Angenommen, die durchgeführten Kapital-Manöver sollten wirklich das bringen, was ihnen nachgesagt wird: "Stabilisierung der Wirtschaft", "Sicherung des Industriestandorts Deutschland", "Gesundung der Sozialen Sicherung" etc., was kommt denn danach? Rückkehr zu den alten, fetten Zeiten? Vorgegaukelt wird ein Übergangszeitraum von 2-3 Jahren, in denen "wir alle" zurückstecken müßten. Aber ist es nicht immer schon so gewesen, daß das, was der Staat, das Kapital einmal hatten, nicht mehr hergeben wollten? Noch heute zahlen wir die "Sektsteuer", die der deutsche Kaiser zum Aufbau der Kriegsflotte eingeführt hat.

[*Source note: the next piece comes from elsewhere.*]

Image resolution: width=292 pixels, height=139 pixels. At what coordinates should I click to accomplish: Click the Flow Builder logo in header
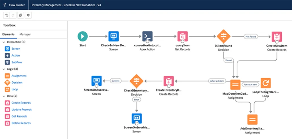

Wird es nicht vielmehr so sein, daß ein (qualifizierter) Teil der Bevölkerung weiter mehr arbeiten muß und die anderen noch weniger Arbeit=Verdienstmöglichkeit bekommen und somit ins untere Drittel oder gar Viertel der Konsumgesellschaft abrutschen? Für diesen letzten Teil der Menschen heißt es, am Sozialtropf zu hängen, der bis aufs äußerste Minimum gedrosselt wurde, und verfügbar für jede entgarantierte Sklavenarbeit zu fast jedem Preis zu sein. Dies in einer Konkurrenzsituation zu Menschen aus anderen Teilen Europas und der Welt, die noch ärmer und bedürftiger gehalten werden. Ein Boden, auf dem mit tödlicher Sicherheit Haß gegen alles Andere gedeihen wird, Faschismus. Für jedEn wird die soziale, computer-gestützte Kontrolle ausgeweitet werden, um auch ihre/seine absolute Verfügbarkeit für Staat und Kapital zu erreichen und zu sichern. Preis- und Gebührenerhöhungen werden mit der Begründung verbesserter und sicherer sozialer Leistungen durchgesetzt, während sichtbar permanent das Gegenteil der Fall ist und auch die Regel bleiben wird. Die Wohlfahrtsstaaten als Kampfinstrument gegen den real existiert habenden Sozialismus haben ausgedient. Das Kapital glaubt freie Bahn zu haben. Die Arbeitsverhältnisse werden entgarantiert (d.h. keine oder weniger soziale Absicherung wie Lohnfortzahlung im Krankheitsfall und Rente, kein Recht auf den Erhalt des eigenen Arbeitsplatzes oder auch nur tariflich festgelegter Arbeitsbedingungen, mithin Rückkehr zu frühkapitalistischen Verhältnissen). Das heißt die Heimkehr der bisher ins Ausland verlagerten verschärften Ausbeutungsverhältnisse. Nicht umsonst wird uns immer wieder die fernöstliche Arbeitsmoral mit 10, 12 und mehr Arbeitsstunden, weniger Feiertagen und kurzem Urlaub bei geringen Gehältern als leuchtendes Beispiel vorgehalten.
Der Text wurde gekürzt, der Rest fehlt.